Let’s not hold our breath for genuine reforms at the DPWH. The President has already absolved Secretary Mark Villar, even praised him for his work. How the head of a corrupt agency can be declared free from responsibility and immune from delegated authority is beyond me. But in this administration, friends and allies are accorded special privileges.

At least the President has been consistent in his attacks against unfriendly oligarchs. While the attacks are justified at some level, we should not forget that oligarchs and their conglomerates provide millions of jobs for our countrymen. They invest in industries, contribute to national productivity and pay billions in taxes.

The bigger grafters are certain members of Congress.

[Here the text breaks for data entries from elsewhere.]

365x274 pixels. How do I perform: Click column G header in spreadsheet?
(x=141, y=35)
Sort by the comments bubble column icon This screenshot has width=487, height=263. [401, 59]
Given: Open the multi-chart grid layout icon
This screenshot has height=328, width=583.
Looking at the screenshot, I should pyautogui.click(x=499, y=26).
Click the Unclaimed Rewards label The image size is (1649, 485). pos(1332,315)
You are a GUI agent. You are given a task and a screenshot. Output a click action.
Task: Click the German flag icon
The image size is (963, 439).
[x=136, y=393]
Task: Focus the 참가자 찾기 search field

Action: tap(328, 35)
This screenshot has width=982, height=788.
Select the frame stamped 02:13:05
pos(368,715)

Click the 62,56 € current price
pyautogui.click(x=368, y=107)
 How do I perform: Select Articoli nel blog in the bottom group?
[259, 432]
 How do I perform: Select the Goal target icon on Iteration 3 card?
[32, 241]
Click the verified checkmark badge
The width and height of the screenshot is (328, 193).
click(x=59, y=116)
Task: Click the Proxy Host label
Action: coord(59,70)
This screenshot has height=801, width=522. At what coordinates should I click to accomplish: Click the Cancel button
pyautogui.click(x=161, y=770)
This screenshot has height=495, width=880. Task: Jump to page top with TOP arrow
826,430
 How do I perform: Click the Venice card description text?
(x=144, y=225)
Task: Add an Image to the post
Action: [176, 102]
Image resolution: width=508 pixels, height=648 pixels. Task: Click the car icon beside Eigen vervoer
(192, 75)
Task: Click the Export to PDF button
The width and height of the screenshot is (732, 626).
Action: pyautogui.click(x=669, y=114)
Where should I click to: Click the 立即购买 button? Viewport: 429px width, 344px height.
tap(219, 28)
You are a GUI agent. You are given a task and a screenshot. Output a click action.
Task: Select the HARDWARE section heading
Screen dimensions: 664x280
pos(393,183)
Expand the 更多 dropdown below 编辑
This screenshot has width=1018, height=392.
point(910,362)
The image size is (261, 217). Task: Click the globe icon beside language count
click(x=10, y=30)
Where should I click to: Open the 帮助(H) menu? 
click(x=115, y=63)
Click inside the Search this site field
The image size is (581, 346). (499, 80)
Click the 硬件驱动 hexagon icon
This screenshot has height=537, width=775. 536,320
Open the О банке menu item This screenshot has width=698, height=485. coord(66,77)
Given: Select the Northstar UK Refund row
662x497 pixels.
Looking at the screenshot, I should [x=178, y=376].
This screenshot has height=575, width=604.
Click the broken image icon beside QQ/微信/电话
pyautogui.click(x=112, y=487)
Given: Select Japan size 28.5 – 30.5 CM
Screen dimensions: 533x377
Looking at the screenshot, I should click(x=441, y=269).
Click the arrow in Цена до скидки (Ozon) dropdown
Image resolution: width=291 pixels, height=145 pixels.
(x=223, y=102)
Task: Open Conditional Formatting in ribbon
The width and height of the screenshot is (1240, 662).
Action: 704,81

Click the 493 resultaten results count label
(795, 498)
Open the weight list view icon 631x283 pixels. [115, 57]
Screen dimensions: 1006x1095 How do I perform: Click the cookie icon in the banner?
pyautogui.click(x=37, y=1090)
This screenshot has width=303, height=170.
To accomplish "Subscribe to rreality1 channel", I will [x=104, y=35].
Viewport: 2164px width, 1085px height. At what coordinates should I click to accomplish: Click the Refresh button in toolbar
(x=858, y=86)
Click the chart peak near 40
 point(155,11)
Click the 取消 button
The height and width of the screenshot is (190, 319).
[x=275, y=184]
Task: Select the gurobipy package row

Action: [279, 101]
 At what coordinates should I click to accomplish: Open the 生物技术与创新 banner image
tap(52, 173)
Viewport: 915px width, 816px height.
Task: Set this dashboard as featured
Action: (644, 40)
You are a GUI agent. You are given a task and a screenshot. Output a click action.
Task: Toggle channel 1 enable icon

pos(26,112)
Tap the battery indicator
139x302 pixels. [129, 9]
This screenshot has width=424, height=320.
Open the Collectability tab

They pay a pittance in taxes and employ but a handful, but wield their power to divert chunks of the national budget to their pork barrel. Some prostitute themselves by accepting “retainers” from private enterprises in exchange for being their attack dogs or defenders in the House, even if doing so goes against public interest.

More than oligarchs, these dubious congressmen are the real coffer raiders. Malacañang should train its guns at them if it is indeed serious in curbing graft.

The public cannot be blamed for rolling their eyes on Malacañang’s new anti-corruption zarzuela. Although we would like to believe that it is a sincere initiative, its actions in the past tell us otherwise. We hope to be proven wrong.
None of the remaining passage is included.